(Stored records)
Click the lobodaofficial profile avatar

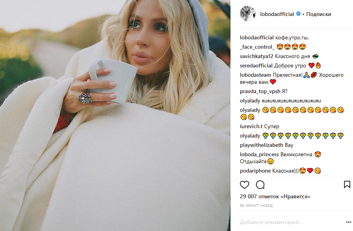coord(248,14)
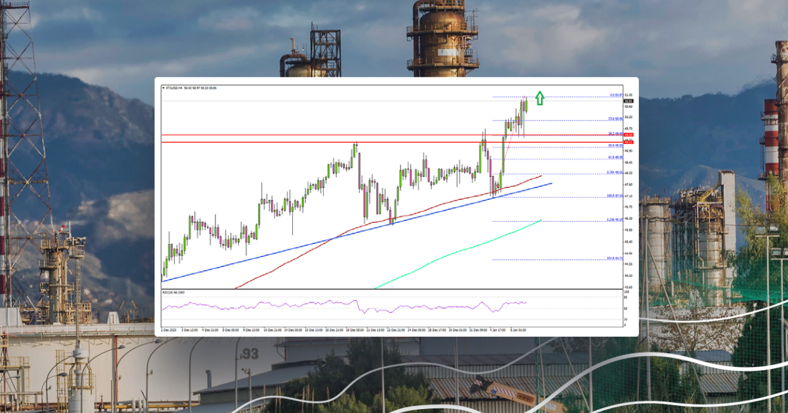This screenshot has width=788, height=413.
Task: Click the 161.8 44.7 Fibonacci extension label
Action: [614, 258]
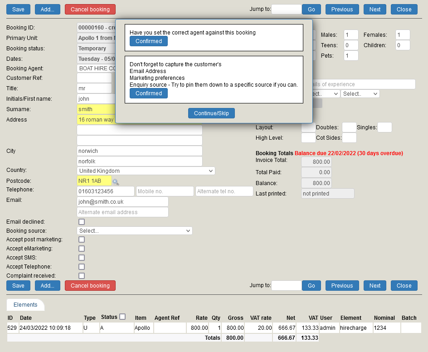Viewport: 428px width, 352px height.
Task: Confirm the customer details reminder
Action: point(149,93)
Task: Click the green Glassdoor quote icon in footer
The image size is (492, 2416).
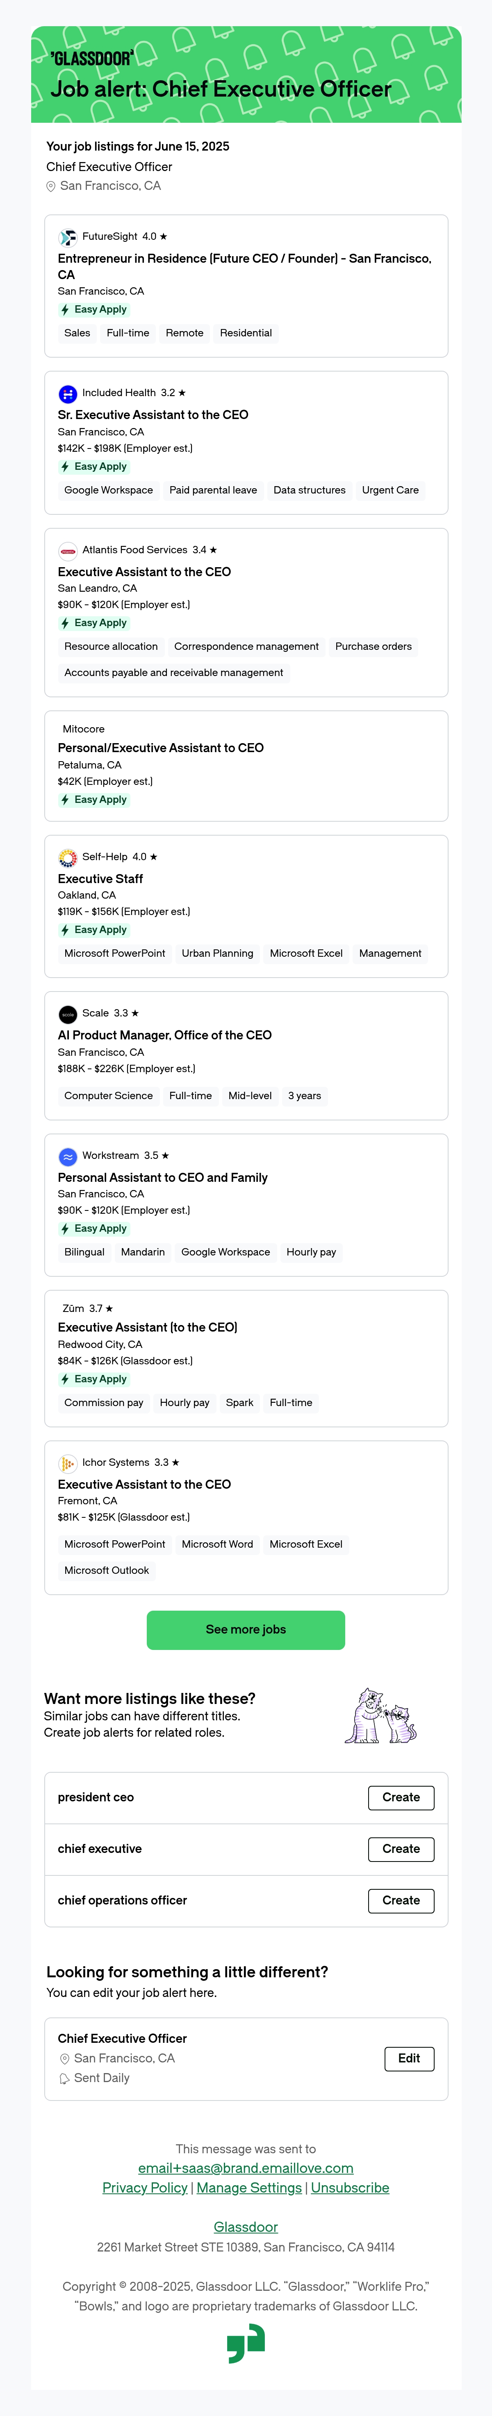Action: (x=246, y=2344)
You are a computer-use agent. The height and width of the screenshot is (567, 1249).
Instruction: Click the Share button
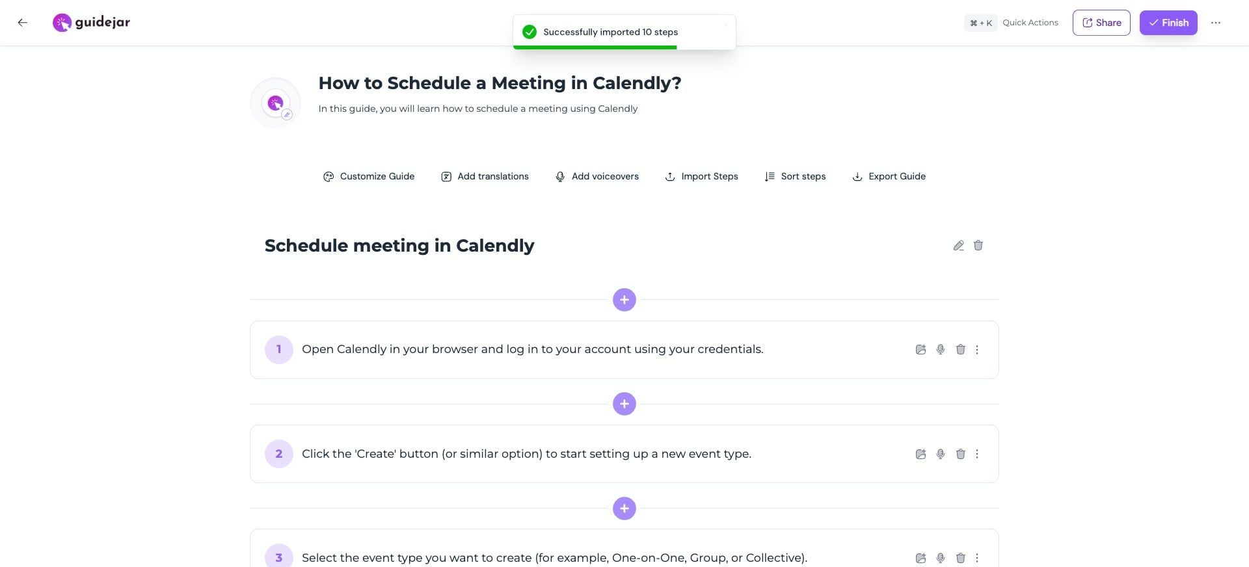(x=1101, y=22)
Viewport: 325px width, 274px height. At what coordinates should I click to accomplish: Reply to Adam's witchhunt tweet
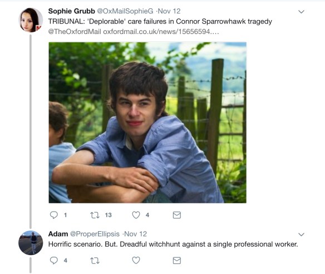point(54,260)
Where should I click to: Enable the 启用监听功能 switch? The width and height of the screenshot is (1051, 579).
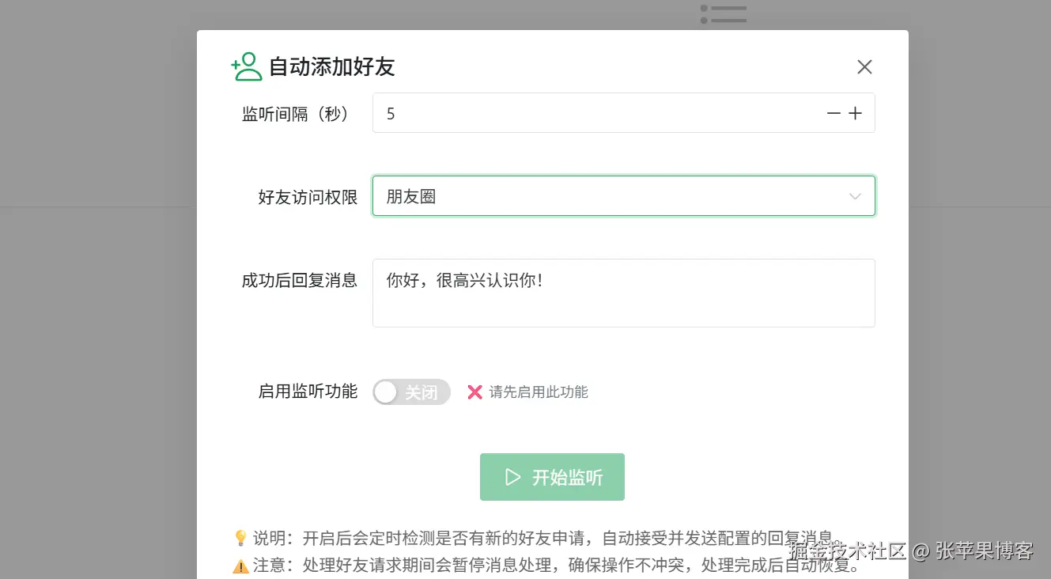coord(411,392)
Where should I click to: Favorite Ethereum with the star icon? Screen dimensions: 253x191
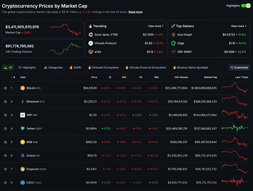click(5, 102)
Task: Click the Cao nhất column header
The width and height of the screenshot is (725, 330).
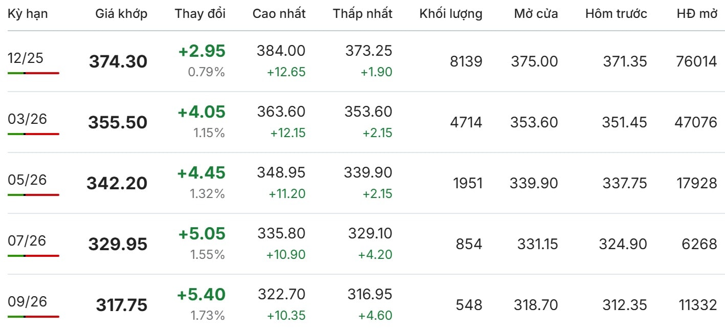Action: (279, 14)
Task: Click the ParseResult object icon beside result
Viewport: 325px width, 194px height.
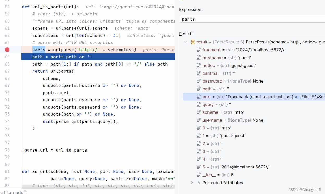Action: click(x=193, y=42)

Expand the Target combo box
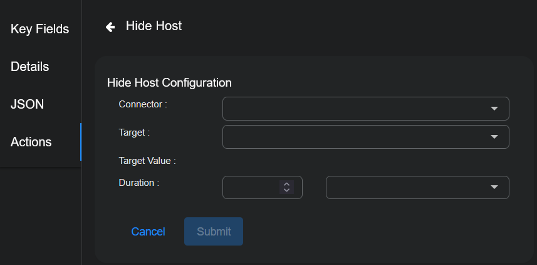tap(357, 137)
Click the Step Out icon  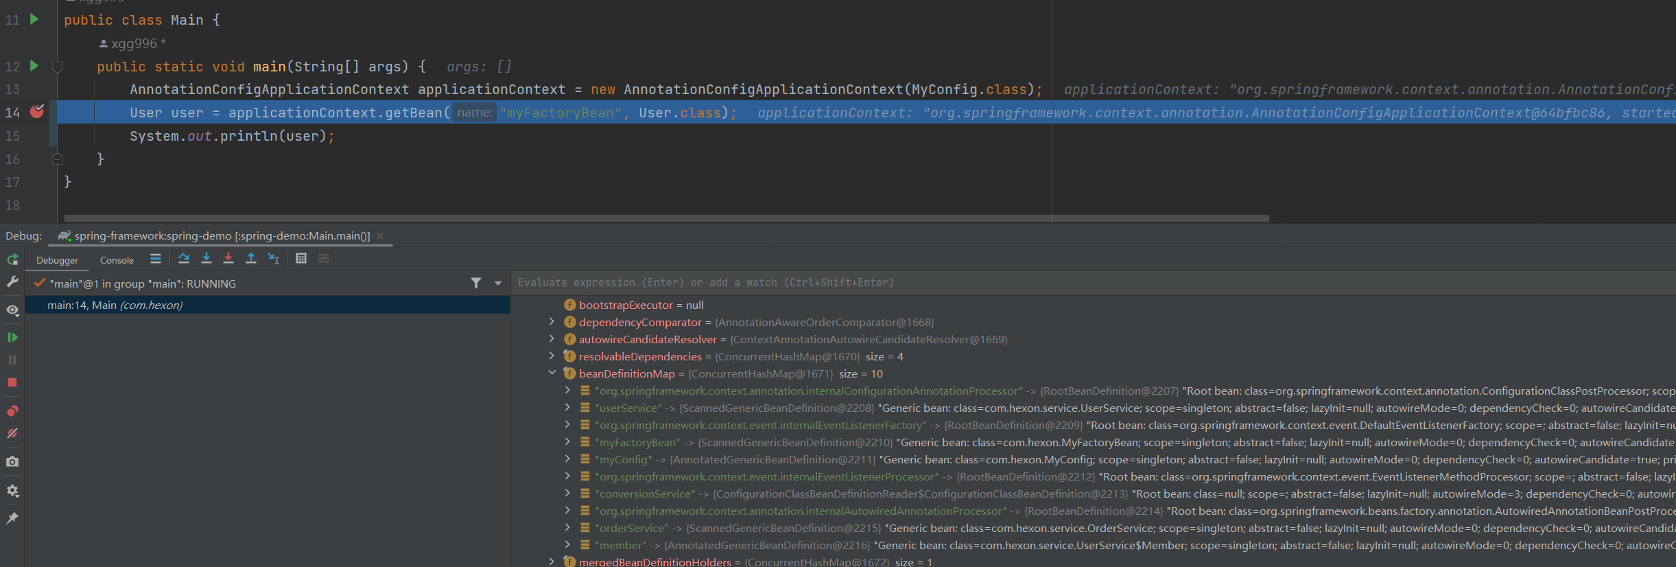click(251, 259)
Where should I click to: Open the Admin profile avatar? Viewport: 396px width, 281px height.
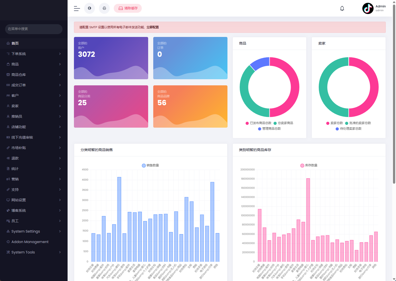click(368, 8)
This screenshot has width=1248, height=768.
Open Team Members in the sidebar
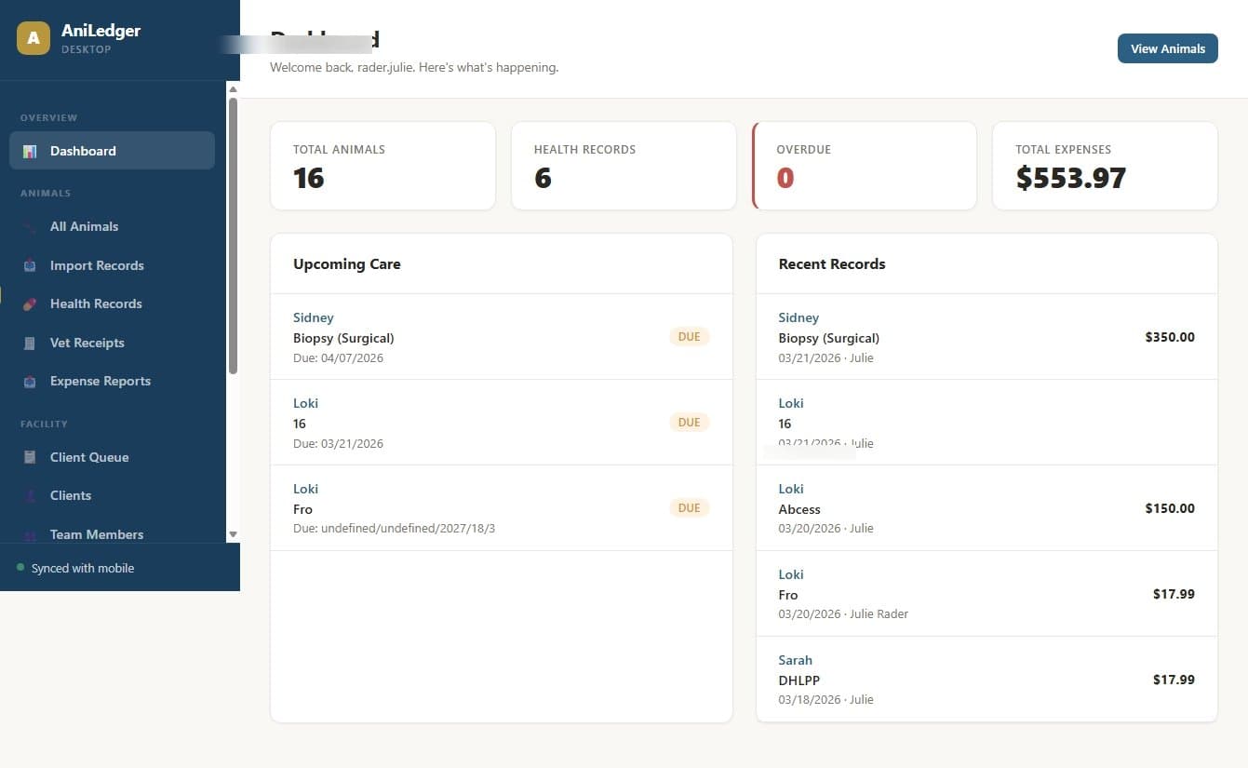coord(97,534)
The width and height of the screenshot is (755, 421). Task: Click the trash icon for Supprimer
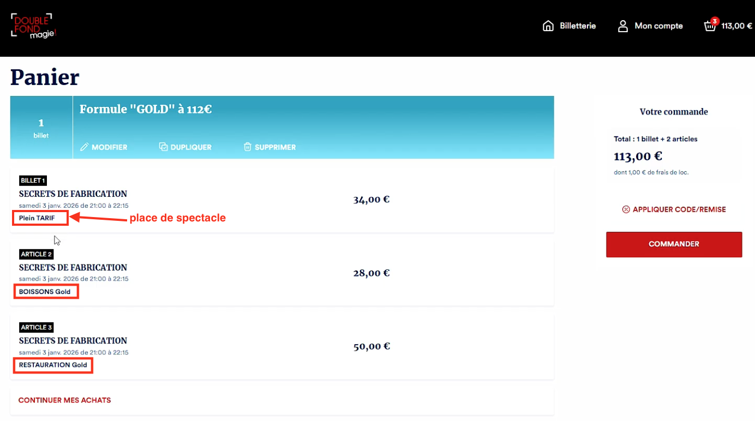point(248,147)
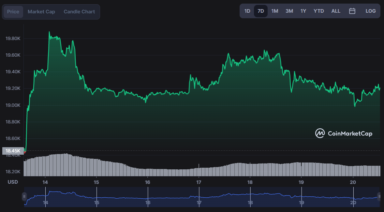Select the 1M time range

pyautogui.click(x=275, y=11)
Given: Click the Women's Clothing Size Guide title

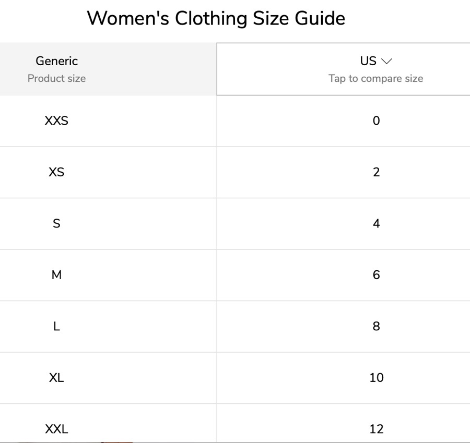Looking at the screenshot, I should point(216,19).
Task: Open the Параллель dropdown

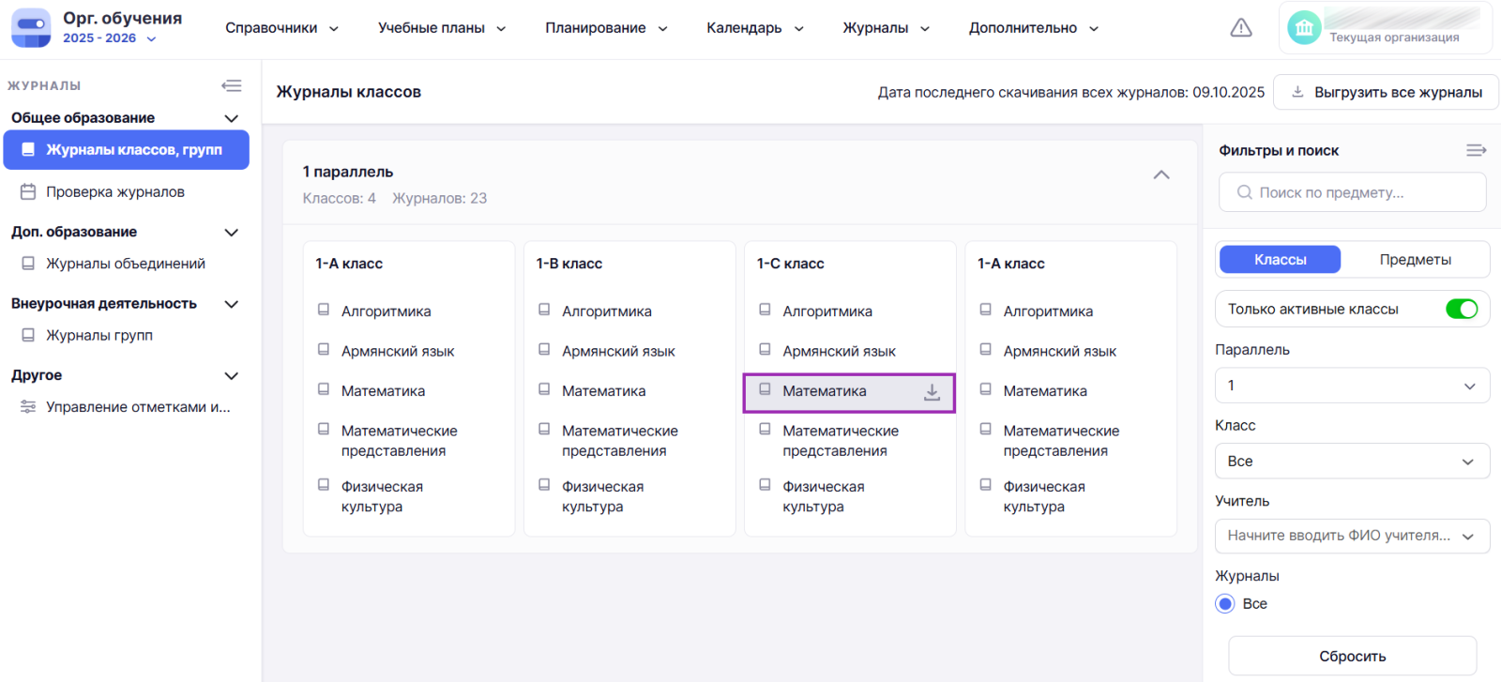Action: pyautogui.click(x=1352, y=386)
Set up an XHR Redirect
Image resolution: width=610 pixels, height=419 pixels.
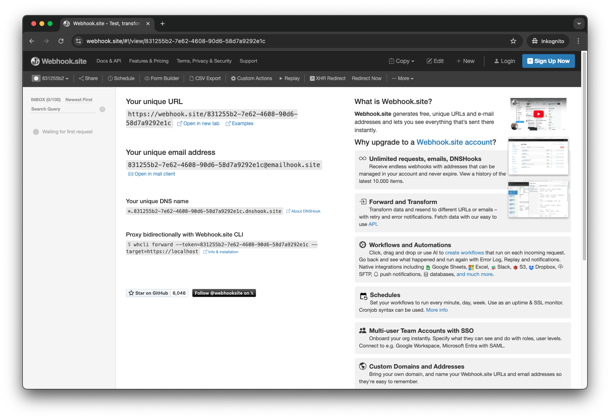click(x=328, y=78)
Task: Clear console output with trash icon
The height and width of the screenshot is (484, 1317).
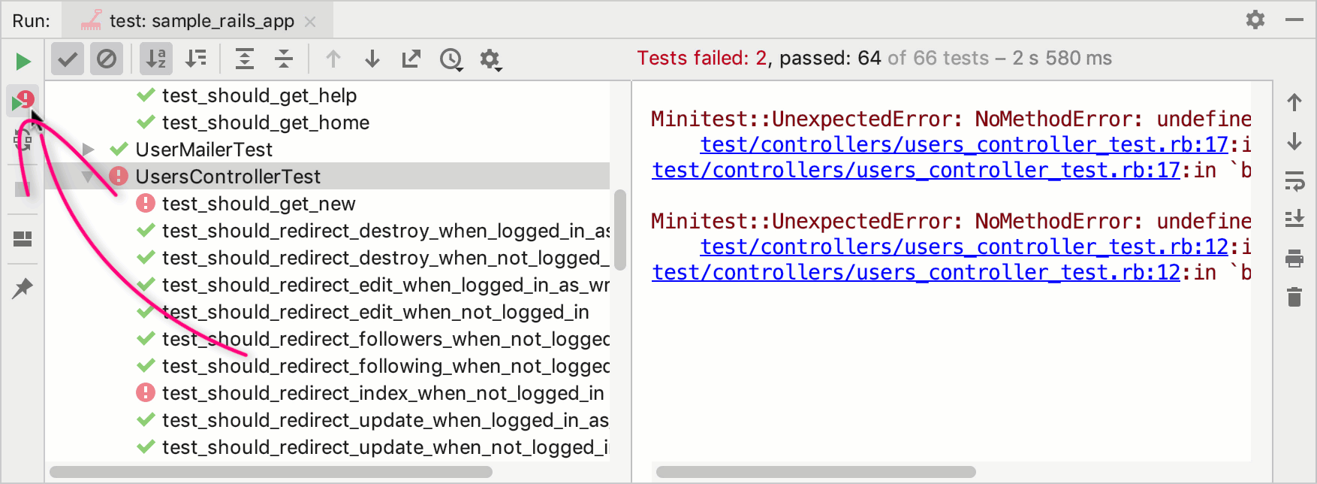Action: [1294, 297]
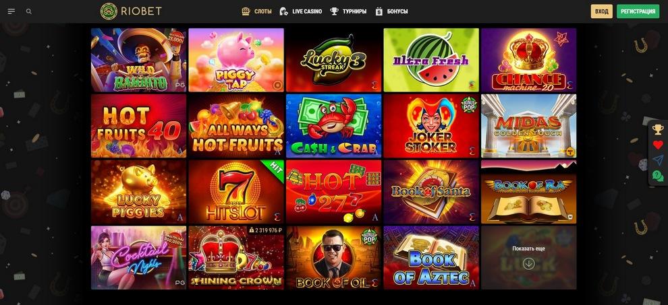Image resolution: width=668 pixels, height=305 pixels.
Task: Go to Live Casino section
Action: pos(301,11)
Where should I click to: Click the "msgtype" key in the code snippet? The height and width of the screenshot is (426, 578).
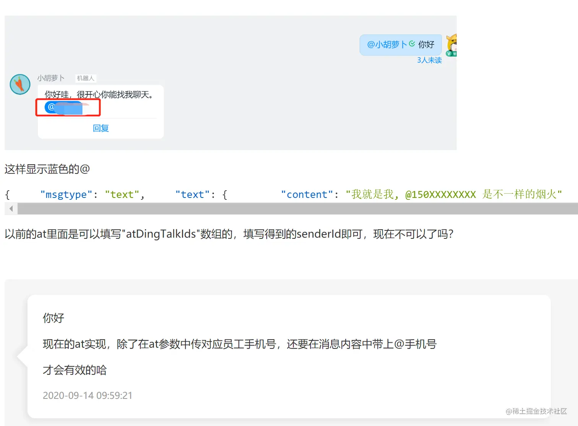point(67,194)
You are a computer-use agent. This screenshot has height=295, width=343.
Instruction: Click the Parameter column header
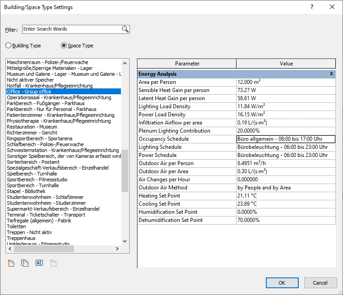point(187,64)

— TASK REQUIREMENTS —
Go through the records and show every line with the string "agent" in it.

— EXPECTED ANSWER —
You are a computer-use agent. The height and width of the screenshot is (567, 1249).
You are a computer-use agent. This screenshot has height=295, width=343.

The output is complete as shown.